Some months passed before this state of things produced fever. The first effect of the bad food through the winter, such as watery potatoes eaten half-cooked for want of fuel, had been dysentery, which became common in February, and was aggravated by the cold in and out of doors. It was confined to the very poorest, and was not contagious, attacking perhaps one or two only in a large family. Comparatively few of those who were attacked by it in the country places came to the Strabane Dispensary; but the dropsy which often attended or followed it brought in a larger number.
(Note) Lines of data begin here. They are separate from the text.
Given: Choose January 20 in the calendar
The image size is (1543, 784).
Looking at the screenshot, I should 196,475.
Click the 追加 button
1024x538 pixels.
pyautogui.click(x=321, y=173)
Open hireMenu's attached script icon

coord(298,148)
The following table of cases at the Dispensary shows clearly enough that dysentery and dropsy preceded the fever, which became at length the chief epidemic malady[470]:

Cases at Strabane Dispensary.

1817 Dropsy Dysentery Typhus
June 23 2 10
July 107 31 60
August 40 22 206
September 9 23 287

At a few of the larger towns in each of the provinces typhus had risen in the autumn of 1816 somewhat above the ordinary low level which characterized the years from 1803 to 1816 in Ireland as well as in Britain. At that time there was steadily from year to year a certain amount of typhus in the poorest parts of the towns and here or there among the cabins of the cottiers. Statistically this may be shown by the table of regular admissions to the fever hospitals of some of the chief towns from the date of their opening.